> _Work to complete_: Count the lines below that contain the word "beside" and give only that number.

The records Start Marker

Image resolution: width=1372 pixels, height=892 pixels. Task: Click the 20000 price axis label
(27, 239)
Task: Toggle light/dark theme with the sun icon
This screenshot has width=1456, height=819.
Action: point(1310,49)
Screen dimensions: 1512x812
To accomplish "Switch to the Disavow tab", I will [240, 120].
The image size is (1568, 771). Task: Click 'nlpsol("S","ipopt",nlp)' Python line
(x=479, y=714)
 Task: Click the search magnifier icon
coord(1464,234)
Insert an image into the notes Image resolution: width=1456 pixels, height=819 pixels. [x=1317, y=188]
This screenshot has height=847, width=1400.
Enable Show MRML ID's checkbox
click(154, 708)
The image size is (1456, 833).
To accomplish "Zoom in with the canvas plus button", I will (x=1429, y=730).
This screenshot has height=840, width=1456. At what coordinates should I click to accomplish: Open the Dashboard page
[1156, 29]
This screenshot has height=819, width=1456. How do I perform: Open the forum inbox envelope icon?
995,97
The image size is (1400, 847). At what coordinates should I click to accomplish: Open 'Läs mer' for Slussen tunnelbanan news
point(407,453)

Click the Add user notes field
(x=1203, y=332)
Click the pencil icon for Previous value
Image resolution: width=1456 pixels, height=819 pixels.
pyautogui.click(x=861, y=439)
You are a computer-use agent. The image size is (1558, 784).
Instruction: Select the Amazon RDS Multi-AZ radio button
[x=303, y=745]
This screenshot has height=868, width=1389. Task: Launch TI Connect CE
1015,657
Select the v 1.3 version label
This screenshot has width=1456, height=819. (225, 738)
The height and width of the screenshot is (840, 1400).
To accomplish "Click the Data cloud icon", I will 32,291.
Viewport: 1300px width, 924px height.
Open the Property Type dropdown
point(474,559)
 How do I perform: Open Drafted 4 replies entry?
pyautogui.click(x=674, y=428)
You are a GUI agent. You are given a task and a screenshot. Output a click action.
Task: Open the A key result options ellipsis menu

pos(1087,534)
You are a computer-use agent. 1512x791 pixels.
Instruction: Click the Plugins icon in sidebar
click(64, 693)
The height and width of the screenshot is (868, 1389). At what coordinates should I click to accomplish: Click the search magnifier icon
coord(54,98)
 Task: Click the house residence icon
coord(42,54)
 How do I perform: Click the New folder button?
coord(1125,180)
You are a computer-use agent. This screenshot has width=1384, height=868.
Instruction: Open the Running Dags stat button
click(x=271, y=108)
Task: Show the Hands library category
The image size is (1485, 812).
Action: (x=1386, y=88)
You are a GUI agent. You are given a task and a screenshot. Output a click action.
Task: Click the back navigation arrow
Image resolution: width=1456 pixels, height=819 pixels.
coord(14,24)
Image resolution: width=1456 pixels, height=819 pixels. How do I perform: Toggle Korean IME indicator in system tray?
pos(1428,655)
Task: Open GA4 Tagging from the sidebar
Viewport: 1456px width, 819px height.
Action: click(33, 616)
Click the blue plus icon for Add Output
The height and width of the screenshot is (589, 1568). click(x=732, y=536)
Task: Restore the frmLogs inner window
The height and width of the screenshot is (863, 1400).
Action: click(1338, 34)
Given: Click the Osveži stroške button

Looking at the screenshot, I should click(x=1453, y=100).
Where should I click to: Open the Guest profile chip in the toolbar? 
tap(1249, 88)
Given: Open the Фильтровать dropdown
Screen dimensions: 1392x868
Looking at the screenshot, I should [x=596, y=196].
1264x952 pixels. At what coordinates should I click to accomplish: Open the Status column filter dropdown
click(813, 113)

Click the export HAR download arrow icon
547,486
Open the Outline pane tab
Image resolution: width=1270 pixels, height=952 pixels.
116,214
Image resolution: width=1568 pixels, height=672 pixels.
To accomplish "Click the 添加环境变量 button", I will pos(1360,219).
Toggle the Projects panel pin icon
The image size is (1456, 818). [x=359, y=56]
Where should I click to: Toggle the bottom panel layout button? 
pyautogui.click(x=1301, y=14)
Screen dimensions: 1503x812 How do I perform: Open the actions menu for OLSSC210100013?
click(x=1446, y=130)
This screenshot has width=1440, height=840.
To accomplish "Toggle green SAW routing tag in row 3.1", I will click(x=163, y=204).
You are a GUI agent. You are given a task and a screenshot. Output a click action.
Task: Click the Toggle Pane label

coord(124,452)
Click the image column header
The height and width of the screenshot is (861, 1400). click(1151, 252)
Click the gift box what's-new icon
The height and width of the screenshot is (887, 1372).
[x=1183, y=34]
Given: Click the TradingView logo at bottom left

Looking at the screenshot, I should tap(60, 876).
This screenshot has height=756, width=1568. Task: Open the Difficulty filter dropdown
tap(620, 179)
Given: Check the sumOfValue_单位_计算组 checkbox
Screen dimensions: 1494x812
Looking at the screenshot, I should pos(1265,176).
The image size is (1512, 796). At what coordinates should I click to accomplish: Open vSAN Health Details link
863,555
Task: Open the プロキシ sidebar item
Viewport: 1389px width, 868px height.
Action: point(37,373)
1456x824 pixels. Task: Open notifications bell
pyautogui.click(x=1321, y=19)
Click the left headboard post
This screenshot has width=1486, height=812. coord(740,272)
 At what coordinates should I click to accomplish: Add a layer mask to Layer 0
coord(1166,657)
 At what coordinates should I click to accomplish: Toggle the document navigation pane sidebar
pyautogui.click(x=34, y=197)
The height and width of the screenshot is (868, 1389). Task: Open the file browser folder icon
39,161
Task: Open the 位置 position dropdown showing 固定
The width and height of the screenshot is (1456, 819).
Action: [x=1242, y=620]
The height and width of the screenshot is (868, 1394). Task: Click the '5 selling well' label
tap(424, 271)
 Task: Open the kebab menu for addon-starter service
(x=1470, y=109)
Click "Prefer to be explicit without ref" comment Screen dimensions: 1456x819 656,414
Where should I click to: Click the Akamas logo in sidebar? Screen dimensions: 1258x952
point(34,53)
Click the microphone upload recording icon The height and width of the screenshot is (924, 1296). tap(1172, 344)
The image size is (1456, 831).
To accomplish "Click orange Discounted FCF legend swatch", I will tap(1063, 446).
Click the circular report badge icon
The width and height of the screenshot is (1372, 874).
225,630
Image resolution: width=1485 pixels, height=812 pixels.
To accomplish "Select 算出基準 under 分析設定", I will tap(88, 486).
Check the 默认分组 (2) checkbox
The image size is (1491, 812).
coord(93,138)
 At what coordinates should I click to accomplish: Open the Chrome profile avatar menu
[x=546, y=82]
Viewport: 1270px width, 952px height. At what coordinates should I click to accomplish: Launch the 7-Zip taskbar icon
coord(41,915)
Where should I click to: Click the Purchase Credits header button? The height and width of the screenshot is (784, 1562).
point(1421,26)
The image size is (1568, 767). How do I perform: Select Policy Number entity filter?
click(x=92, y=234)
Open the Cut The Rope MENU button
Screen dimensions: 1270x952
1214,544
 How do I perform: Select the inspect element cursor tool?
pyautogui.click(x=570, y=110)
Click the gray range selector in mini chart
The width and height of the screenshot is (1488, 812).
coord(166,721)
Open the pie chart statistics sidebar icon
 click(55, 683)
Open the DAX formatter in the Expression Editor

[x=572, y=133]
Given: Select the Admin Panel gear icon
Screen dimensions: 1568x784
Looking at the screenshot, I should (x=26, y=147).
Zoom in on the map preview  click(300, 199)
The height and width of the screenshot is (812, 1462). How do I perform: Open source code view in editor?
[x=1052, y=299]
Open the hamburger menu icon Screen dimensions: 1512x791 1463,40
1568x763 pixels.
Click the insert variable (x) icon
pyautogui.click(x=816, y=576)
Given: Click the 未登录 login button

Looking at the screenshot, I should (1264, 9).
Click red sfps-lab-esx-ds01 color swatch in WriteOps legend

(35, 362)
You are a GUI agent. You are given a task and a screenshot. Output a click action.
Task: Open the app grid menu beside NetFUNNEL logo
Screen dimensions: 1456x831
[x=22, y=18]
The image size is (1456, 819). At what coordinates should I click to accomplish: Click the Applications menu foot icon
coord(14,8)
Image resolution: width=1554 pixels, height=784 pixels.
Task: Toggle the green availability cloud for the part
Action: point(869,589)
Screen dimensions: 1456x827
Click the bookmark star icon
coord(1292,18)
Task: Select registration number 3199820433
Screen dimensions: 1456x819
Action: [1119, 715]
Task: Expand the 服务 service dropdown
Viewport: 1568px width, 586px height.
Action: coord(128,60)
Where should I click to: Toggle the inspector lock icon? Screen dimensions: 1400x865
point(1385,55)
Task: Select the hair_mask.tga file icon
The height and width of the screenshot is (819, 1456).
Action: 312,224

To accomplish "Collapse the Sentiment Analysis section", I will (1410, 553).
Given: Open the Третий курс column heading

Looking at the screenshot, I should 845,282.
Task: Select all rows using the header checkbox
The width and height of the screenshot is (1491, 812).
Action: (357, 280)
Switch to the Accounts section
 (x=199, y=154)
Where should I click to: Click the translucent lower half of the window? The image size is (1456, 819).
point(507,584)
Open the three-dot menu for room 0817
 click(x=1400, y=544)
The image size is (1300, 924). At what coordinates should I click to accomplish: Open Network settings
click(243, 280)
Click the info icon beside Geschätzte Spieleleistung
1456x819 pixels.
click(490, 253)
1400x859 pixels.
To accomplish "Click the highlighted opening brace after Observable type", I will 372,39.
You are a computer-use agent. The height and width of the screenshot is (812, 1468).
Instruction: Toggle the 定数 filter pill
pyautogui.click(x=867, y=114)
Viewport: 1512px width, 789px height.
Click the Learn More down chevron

The records End Marker

> _Written response_: 2